La pandemia è una brutta bestia, che non può e non deve essere presa sottogamba. Far aumentare i contagi è un attimo, soprattutto in un periodo nel quale, in quasi tutta Europa, si fa ancora fatica a vaccinare velocemente un numero elevato di persone.

La pandemia di Covid-19 è però un problema mondiale e sta colpendo duro tutta l’Europa. Non ci sono oasi felici, nemmeno al di là del confine francese. Il tasso di positività del dipartimento del Nord è di 9.6 (dati del 23 marzo), quello fiammingo è al 8.4. Nelle Fiandre si è corso quando questo era superiore al 10, e si sta correndo ancora. Lo sport si è adeguato, ha creato delle condizioni di quasi totale sicurezza sia per gli atleti che per le altre persone. In Belgio e ovunque. Certo tutto ha un costo: le strade sono deserte di pubblico, le feste nei paesi vietate. E questo vuol dire privare i fiamminghi non solo del contorno, che a quelle latitudini ha lo stesso valore delle corse in bicicletta, ma anche delle risorse grazie alle quali parte del ciclismo continua ad andare avanti. Si è rinunciato e si rinuncerà a tanto pur di permettere alle corse di continuare, perché il ciclismo non può fermarsi, deve andare avanti. Questo sport lassù è stato, e in parte è ancora, una fede, una speranza per il futuro. Il Giro delle Fiandre si è corso anche durante la Seconda Guerra mondiale. Il feldmaresciallo Gerd von Rundstedt aveva provato a vietarlo nel 1940, tornò sui suoi passi pochi giorni dopo: c’era un fortissimo rischio di insurrezione.

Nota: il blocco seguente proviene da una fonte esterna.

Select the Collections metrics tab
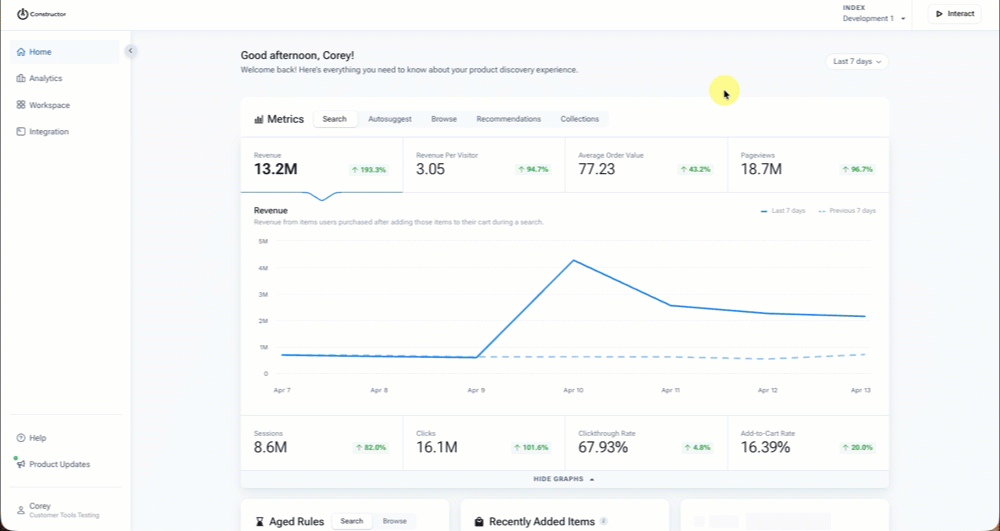 [x=579, y=119]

Gli organizzatori della Parigi-Roubaix stanno cercando di evitare il rinvio. “Una decisione non c’è, ma potete immaginare la risposta”, ha commentato Lalande sottolineando che la regione è in lockdown. La prossima settimana si deciderà (anche se il Parisien dà per certo lo slittamento). Il ciclismo attenderà. Quello che è certo è che la Roubaix non può e non deve essere considerata un impiccio. Meriterebbe un’altra considerazione che la Francia non le sta concedendo. Perché non annettere il Nord alle Fiandre almeno per aprile?